Direct naar content gaan

Samenvatting

Werkgever X (bv; belanghebbende) heeft op 26 april 2013 voor het tijdvak maart 2013 aangifte gedaan voor een totaal bedrag van € 556.029. Dit bedrag bestaat volledig uit een bedrag aan pseudo-eindheffing hoog loon.

In de periode tot en met augustus 2012 was de heer D de enige werknemer van X. De heer D was in die periode woonachtig in Oostenrijk.

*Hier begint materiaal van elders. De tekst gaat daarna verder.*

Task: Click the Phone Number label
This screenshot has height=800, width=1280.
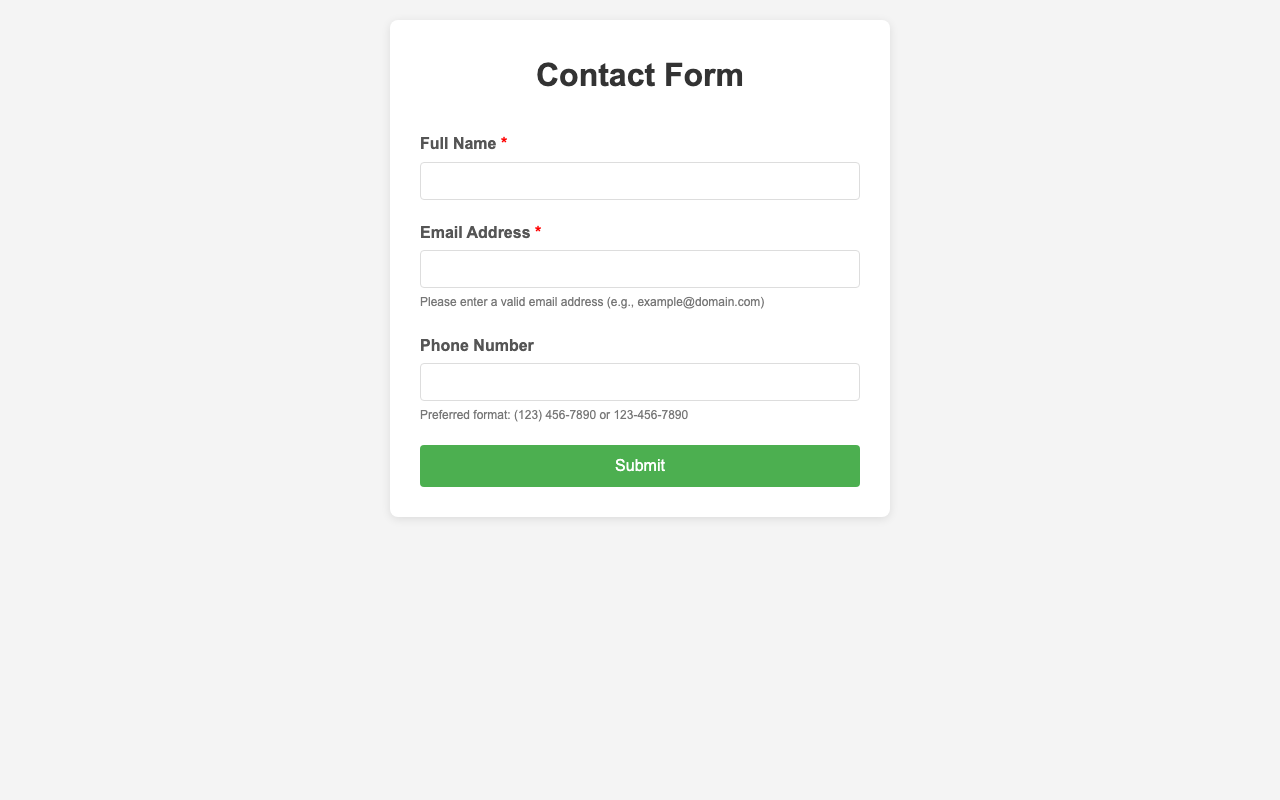Action: (x=477, y=345)
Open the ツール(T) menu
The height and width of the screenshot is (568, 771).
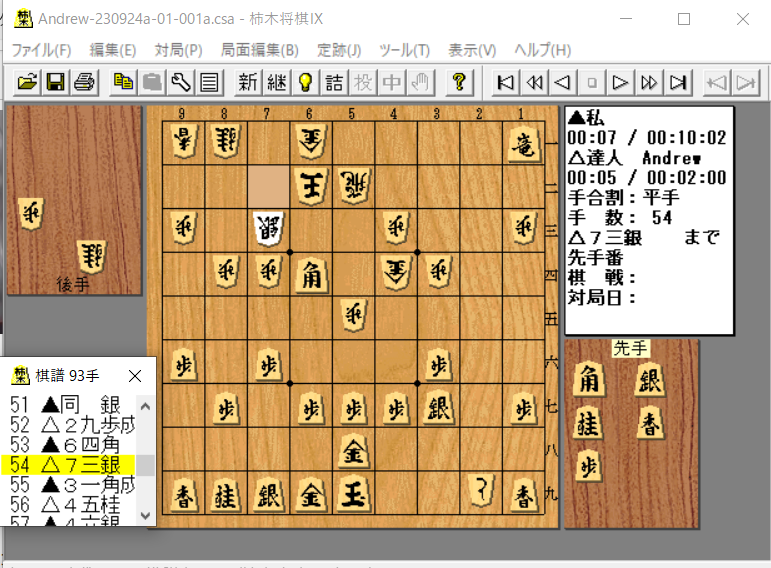click(404, 50)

X betoogt in deze procedure onder meer dat de pseudo-eindheffing hoog loon in strijd is met de goede trouw tussen Nederland en Oostenrijk (tax treaty override). Rechtbank Noord-Holland heeft het betoog verworpen. De beloningsbestanddelen zijn door artikel 17 Verdrag Nederland-Oostenrijk (hierna: het Verdrag) aan Nederland toegewezen. De wijze en het moment waarop Nederland over deze beloningsbestanddelen heft, valt niet onder de reikwijdte van het Verdrag. Dat D op het moment van de heffing – 31 maart 2013 – niet meer voor X werkzaam was, doet aan de verschuldigdheid van heffing niet af.

De Rechtbank heeft verder geoordeeld dat de heffing niet strijdig is met artikel 17 en 21 Handvest van de Grondrechten van de Europese Unie en evenmin in strijd komt met artikel 45 t/m 48 VWEU. Ook vormt de heffing geen verboden staatssteun. Het beroep is ongegrond.

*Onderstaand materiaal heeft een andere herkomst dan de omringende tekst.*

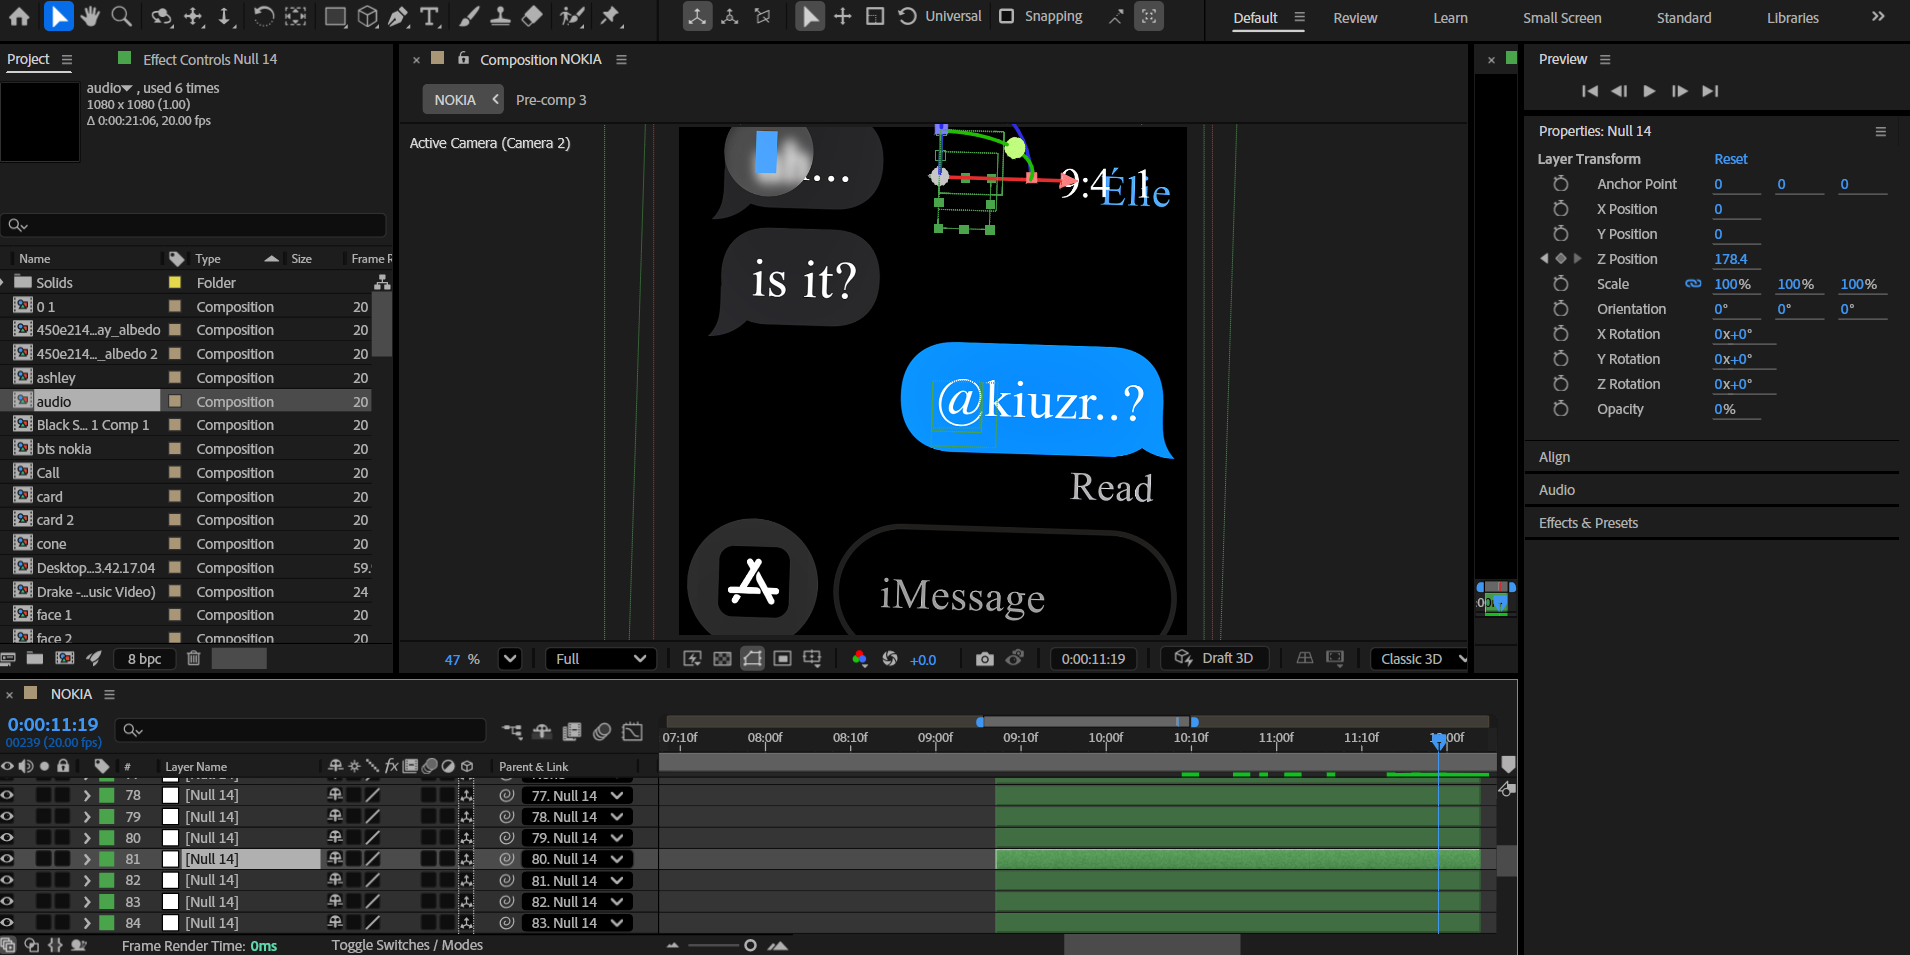Choose the Puppet Pin tool
1910x955 pixels.
tap(610, 16)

Tegen dit oordeel heeft X met de volgende middelen (sprong)cassatieberoep ingesteld:

  1. schending van artikel 6, lid 1, Wet LB 1964: er is geen dienstbetrekking, dus geen inhoudingsplichtige;
  2. schending van artikel 17 Verdrag Nederland-Oostenrijk en van de goede verdragstrouw;
  3. schending van het EU-Handvest, artikel 17 (eigendomsrecht), artikel 21 (discriminatieverbod), artikel 52, lid 3 (verhouding EVRM-Handvest) en artikel 53 (hoog beschermingsniveau);
  4. schending van artikel 45 t/m 48 VWEU (vrij werknemersverkeer); en
  5. schending van artikel 107, lid 1, VWEU (staatssteunverbod).

Volgens A-G Wattel zijn alle cassatiemiddelen ongegrond. Hij geeft de Hoge Raad in overweging om het cassatieberoep ongegrond te verklaren.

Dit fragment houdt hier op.